STUDY MATERIAL:
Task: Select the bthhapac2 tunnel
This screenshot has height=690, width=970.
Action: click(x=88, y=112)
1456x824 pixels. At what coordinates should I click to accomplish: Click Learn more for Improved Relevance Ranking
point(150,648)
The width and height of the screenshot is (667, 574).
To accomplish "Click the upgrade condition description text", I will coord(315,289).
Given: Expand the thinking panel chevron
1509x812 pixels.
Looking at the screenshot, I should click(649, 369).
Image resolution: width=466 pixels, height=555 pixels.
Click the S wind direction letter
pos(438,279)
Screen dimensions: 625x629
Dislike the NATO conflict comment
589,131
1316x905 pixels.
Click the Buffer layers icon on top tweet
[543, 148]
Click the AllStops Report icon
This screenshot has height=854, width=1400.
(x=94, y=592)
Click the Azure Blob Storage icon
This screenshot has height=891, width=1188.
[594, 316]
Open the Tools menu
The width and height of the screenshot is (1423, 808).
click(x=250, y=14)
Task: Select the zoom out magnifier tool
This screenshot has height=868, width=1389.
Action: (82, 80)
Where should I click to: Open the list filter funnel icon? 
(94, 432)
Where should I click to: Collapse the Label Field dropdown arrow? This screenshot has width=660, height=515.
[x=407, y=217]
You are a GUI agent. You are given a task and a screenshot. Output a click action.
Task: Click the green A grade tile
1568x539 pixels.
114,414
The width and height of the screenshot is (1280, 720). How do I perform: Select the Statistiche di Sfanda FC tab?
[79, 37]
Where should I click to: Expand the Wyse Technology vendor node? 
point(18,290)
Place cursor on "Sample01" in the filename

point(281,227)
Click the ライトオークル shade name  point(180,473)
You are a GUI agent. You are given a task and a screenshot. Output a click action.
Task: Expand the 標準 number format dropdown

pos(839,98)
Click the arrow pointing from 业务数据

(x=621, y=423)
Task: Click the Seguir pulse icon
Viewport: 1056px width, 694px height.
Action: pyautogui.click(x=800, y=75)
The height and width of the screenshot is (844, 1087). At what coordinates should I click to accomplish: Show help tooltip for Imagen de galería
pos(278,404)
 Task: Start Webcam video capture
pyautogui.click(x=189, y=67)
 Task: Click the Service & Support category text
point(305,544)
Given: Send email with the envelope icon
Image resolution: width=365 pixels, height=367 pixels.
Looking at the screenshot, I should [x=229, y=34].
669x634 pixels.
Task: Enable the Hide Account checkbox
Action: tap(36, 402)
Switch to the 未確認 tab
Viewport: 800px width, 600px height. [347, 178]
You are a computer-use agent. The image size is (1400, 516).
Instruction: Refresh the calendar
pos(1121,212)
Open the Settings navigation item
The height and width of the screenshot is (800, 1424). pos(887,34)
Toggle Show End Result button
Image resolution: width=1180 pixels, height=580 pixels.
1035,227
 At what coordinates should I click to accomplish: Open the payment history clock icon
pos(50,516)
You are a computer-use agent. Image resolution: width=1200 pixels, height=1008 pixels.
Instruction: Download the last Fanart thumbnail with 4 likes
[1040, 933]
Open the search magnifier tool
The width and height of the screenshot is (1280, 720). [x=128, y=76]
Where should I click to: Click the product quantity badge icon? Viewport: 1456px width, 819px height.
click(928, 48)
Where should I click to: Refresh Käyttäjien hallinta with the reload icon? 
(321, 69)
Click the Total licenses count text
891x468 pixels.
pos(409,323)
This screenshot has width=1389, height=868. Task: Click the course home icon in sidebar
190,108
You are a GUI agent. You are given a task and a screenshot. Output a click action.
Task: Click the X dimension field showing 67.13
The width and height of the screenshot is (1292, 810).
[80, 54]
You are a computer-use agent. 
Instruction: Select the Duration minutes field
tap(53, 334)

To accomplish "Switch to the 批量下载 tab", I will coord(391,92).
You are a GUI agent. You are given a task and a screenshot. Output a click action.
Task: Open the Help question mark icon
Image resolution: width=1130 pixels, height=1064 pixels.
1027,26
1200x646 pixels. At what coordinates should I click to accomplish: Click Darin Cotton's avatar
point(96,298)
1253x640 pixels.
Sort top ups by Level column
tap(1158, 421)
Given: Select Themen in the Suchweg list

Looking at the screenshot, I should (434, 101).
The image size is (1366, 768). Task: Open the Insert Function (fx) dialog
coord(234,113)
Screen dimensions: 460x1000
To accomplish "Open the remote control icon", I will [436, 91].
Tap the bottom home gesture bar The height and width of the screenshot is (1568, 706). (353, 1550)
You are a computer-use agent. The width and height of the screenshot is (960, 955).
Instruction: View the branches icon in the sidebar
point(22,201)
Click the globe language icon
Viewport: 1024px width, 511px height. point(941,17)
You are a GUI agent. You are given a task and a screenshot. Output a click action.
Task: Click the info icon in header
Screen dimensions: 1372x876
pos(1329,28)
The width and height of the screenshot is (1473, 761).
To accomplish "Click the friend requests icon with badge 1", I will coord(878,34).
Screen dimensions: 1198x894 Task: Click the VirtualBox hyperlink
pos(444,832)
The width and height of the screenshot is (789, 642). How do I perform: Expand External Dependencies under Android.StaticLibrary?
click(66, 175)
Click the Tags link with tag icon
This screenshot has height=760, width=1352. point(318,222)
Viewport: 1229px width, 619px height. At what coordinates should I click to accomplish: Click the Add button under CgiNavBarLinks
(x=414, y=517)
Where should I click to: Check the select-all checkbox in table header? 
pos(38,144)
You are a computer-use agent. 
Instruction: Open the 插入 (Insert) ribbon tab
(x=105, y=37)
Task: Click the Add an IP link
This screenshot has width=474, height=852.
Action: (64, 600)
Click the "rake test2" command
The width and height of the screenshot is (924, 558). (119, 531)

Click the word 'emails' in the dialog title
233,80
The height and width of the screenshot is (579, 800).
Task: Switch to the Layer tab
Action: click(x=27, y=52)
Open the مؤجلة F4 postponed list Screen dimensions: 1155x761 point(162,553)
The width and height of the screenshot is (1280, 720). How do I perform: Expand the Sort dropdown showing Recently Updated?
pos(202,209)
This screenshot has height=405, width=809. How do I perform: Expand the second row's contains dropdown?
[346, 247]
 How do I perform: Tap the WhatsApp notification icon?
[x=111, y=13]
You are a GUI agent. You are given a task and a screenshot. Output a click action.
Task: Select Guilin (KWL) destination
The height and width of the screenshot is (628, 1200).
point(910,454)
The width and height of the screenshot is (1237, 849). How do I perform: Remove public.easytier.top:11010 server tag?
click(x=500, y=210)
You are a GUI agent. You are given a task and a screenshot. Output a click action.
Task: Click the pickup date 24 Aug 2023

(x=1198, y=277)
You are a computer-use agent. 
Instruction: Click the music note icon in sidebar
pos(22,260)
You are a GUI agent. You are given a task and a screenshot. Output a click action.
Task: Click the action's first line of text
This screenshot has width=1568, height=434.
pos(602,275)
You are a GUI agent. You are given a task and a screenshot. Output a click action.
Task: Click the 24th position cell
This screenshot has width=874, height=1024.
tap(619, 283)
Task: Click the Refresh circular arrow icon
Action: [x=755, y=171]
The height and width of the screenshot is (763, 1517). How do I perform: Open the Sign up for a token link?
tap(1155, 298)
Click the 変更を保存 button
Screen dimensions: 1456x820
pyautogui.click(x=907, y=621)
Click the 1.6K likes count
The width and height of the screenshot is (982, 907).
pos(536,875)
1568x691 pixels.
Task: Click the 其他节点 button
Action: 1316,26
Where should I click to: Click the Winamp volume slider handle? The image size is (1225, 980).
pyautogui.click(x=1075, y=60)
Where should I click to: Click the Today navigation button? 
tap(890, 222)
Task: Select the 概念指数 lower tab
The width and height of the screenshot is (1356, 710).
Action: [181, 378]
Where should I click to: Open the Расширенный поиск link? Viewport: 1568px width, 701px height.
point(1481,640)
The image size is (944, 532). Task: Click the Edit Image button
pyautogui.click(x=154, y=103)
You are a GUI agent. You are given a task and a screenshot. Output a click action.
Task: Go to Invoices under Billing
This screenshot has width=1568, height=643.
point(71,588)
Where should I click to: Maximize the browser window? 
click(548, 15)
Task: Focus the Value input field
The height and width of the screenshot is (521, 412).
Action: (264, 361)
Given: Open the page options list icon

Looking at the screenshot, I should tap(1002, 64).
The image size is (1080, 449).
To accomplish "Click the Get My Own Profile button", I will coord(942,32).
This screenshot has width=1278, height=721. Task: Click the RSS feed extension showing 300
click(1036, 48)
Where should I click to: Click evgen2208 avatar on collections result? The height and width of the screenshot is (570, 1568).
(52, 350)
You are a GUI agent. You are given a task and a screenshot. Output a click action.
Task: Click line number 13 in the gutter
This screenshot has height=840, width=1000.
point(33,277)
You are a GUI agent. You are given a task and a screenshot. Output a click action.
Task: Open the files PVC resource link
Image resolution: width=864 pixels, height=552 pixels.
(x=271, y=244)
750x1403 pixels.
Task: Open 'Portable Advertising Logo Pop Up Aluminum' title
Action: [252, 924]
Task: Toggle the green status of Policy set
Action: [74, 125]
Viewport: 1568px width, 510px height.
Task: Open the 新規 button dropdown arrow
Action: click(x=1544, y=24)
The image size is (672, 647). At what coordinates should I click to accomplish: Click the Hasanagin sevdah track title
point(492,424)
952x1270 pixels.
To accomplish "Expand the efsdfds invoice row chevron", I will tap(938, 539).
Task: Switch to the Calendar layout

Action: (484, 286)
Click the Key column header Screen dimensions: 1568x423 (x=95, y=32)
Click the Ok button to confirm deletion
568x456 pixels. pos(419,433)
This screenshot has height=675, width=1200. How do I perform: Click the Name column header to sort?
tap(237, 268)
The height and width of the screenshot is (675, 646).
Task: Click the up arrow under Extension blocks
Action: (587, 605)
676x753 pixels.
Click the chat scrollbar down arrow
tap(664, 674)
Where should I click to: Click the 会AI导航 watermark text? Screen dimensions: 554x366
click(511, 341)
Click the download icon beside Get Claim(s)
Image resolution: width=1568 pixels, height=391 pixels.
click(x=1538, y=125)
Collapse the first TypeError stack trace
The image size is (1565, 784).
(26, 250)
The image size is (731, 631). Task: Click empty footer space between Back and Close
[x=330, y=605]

AIM OF THE TASK:
Everything from the first line of the data through the line holding "Click the Azure Blob Storage icon" should be output exactly, and no other lines.

ANSWER TO THIS PROBLEM:
Task: Select the bthhapac2 tunnel
This screenshot has height=690, width=970.
Action: click(x=88, y=112)
1456x824 pixels. At what coordinates should I click to accomplish: Click Learn more for Improved Relevance Ranking
point(150,648)
The width and height of the screenshot is (667, 574).
To accomplish "Click the upgrade condition description text", I will coord(315,289).
Given: Expand the thinking panel chevron
1509x812 pixels.
Looking at the screenshot, I should click(649, 369).
Image resolution: width=466 pixels, height=555 pixels.
Click the S wind direction letter
pos(438,279)
Screen dimensions: 625x629
Dislike the NATO conflict comment
589,131
1316x905 pixels.
Click the Buffer layers icon on top tweet
[543, 148]
Click the AllStops Report icon
This screenshot has height=854, width=1400.
(x=94, y=592)
Click the Azure Blob Storage icon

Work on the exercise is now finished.